Custom Azure AD role for full access to Microsoft Cloud App Security

Question

As per below link, we can assign Global Administrator or Security Administrator role in Azure AD to an user and that provides full access to Microsoft Cloud App Security portal. https://learn.microsoft.com/en-us/cloud-app-security/manage-admins#office-365-and-azure-ad-roles-with-access-to-cloud-app-security However, with these roles users get privileged admin access to other features of Azure AD as well. We want restrict the role to provide full access in Microsoft Cloud App Security portal only. Is it possible to create a custom role with permissions only for Microsoft Cloud App Security?

Answer 1

Unfortunately it's not supported to create a custom AAD role with the full access permission of Microsoft Cloud App Security portal.

Currently, permissions for Application registrations and Enterprise applications are supported in custom roles. See the details here.

The full access permission of Microsoft Cloud App Security portal should be microsoft.directory/cloudAppSecurity/allProperties/allTasks. You can see that it's not listed in the page when I try to look for it in Azure portal.
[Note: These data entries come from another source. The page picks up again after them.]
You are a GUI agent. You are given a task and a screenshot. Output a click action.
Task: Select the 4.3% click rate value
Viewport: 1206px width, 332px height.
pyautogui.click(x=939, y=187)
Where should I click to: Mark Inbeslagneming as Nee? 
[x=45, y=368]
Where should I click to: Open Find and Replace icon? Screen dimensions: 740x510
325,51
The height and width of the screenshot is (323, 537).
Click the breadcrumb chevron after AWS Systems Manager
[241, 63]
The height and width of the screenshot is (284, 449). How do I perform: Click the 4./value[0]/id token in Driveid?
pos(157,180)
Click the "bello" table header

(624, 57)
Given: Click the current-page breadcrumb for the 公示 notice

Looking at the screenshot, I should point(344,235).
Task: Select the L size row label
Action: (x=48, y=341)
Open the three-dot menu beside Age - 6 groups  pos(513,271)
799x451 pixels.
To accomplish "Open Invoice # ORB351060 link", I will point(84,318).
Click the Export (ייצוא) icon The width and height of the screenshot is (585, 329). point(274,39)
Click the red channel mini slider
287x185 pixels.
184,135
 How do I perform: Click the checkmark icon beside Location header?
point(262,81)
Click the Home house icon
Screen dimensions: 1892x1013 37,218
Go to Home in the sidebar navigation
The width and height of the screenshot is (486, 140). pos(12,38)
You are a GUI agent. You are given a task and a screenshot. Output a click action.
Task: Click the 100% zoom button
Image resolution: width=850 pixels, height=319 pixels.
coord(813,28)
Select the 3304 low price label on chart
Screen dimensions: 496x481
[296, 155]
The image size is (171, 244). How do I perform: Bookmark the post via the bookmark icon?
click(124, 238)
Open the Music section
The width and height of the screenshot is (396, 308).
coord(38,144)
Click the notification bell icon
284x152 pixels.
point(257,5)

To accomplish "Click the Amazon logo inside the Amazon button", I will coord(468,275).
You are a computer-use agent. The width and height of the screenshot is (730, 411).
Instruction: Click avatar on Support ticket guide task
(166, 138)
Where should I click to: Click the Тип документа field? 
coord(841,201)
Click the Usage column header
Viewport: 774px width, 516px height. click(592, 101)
You can query microsoft.directory/cloudAppSecurity/allProperties/allTasks in this page and choose the one with the least permissions to assign to users who need to be assigned the Cloud App Security portal administrator role.

Answer 2

Recently Microsoft has came up with a new role named "Cloud App Security Administrator". This role provides full admin access to MCAS without providing any privileged access other Azure AD configurations. Didn't find any documentation, but it is visible in Azure AD portal.